Hello again dear friends of Loom Tree! Happy November to you all! Here in Antigua the sun has finally come back after a particularly strong monsoon season. The famous November winds are blowing, and here in Guatemala we have some wonderful traditions taking place as we speak. My favorite is the traditional flying of the kites, and this year Sumpango Sacatepequez has really outdone itself. The massive kites created there take advantage of the aforementioned winds that every year come to blow the monsoon clouds away, and usher in Guatemala’s most beautiful season. Much like the kites of Santiago de Guatemala, who are carried by the winds up into the sky, my own creative sails are being filled by these winds as I prepare for my next adventure! Some months ago, you might remember, I was visiting Turkey and Morocco as I explored the possibilities of collaborating with weavers in those lands. Well, the first fruits of these collaborations are starting to ripen, and in a couple weeks I embark on yet another journey across the world to show off my ideas, and hopefully cement these collaborations for good!

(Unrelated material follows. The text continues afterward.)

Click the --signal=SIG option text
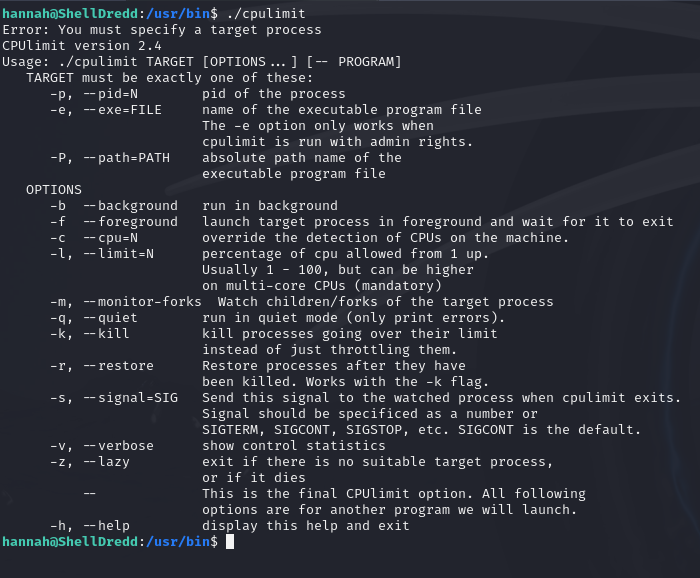The image size is (700, 578). coord(130,397)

At Loom Tree we have long sustained that the traditional Mayan weaving techniques are brimming with potential, and their possible applications are far greater than we think. For many years I have paid close attention to the similarities and differences of the weaving techniques of Central America, and those of the Middle East and North Africa. Rarely have these two worlds met, yet they are deeply connected by their respective textile cultures. I have come to the conclusion that wonderful things can come from building this bridge and, in so doing, prove once more that these ancient and traditional techniques are far from obsolete.
My current project began when I found a provider in Istanbul of antique and broken kilims. For those of you who may not know this term, a kilim is a tapestry-woven carpet or rug that is traditional to Persia. The kilims I have found are all in precarious conditions, and most would be thrown away if not for the incredible artistry they demonstrate, even in their tattered form. However, it is in their brokenness that I saw possibility. Long have my weavers and I perfected our craft, and we feel confident that our looms can fill in the holes and restore these wonderful pieces. This project is nothing short of historical conservation, and I think also a great way to physically show how fruitful this creative collaboration can be! Soon Loom Tree will bring you what I hope will be a unique and very special line of products!
In the meantime my friends, enjoy the November sun, and always remember to heed the creative winds when they blow.